** Opening Text block block **

Ephemeral and Reserved Port Numbers

Question: What are the ephemeral port numbers on Linux and Unix Operating systems? Ephemeral port numbers, also known as dynamic or private ports, are temporary ports assigned by the operating system for client-side connections during network communication. They are used to distinguish between different client connections to a server and are released once the connection is closed.
On Linux and Unix operating systems, the default range for ephemeral port numbers typically starts at 32,768 (2^15) and goes up to 61,000, although some systems might have a different range. To check the current ephemeral port range on a Linux system, you can use the following command:
cat /proc/sys/net/ipv4/ip_local_port_range

One possible output on a system could be:
32768   60999

This command will display the start and end values of the ephemeral port range. For example, if the output is "32768 61000", it means the range starts at port 32,768 and goes up to port 61,000.

** Closing Text block block **
** Opening Given material block **

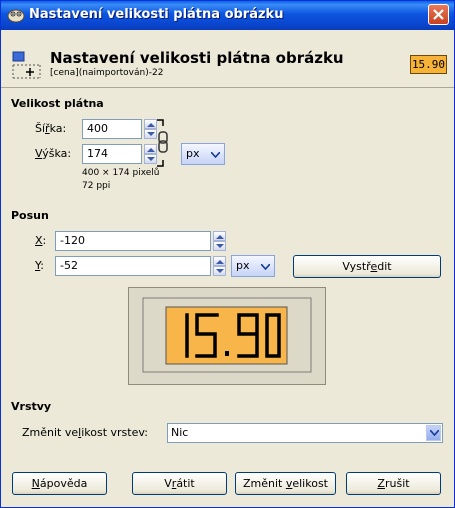 This screenshot has height=508, width=455. What do you see at coordinates (193, 154) in the screenshot?
I see `canvas-unit-value: px` at bounding box center [193, 154].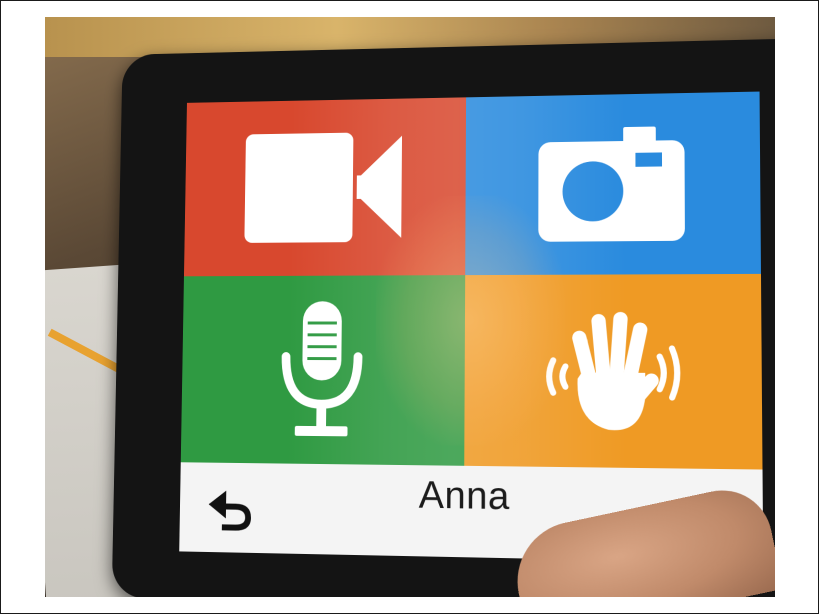 Image resolution: width=819 pixels, height=614 pixels. I want to click on photo-tile, so click(613, 184).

** Closing Given material block **

• What you need to do:
- 1) Answer these questions from the text on ephemeral port numbers:
(a) What two other names does the text give for ephemeral ports?
(b) At what port number does the default ephemeral range on Linux and Unix typically start?
(c) Which file does the command shown read to display the current range?
- 2) Pick up the text on ephemeral port numbers after its final sentence and keep writing.

• Set of answers:
- 1)
(a) Dynamic ports and private ports.
(b) 32,768 (2^15).
(c) /proc/sys/net/ipv4/ip_local_port_range

- 2)
Modify the ephemeral port Range

You can also modify the ephemeral port range on Linux by modifying the /proc/sys/net/ipv4/ip_local_port_range file or by using the sysctl command:
sudo sysctl -w net.ipv4.ip_local_port_range="new_start_port new_end_port"

On Unix-based systems like macOS, you can use the following command to check the ephemeral port range:
sysctl net.inet.ip.portrange.first net.inet.ip.portrange.last

The output will show the start and end values of the ephemeral port range, similar to the Linux command output. It is essential to keep in mind that the specific range for ephemeral ports may vary between different operating systems and distributions, and some applications or network configurations might require adjusting the range to better suit their needs.
A network server process must use a “well-known” port number so that potential clients can locate it. The client also needs a port number to create a TCP/IP connection, but this port number need not be well known. Clients are assigned port numbers by the operating system, as part of the sequence of system calls that create a network connection. These port numbers are called “ephemeral” because they are valid only for the life of the connection and have no special significance.

Reserved port numbers

Port numbers in the range 1 to 1023 are considered “reserved” or “privileged.” TCP/IP conventions require that a connection using such low port numbers have special privileges, such as root privileges on the originating machine. On UNIX machines, a process cannot open a connection on low port numbers without root permissions.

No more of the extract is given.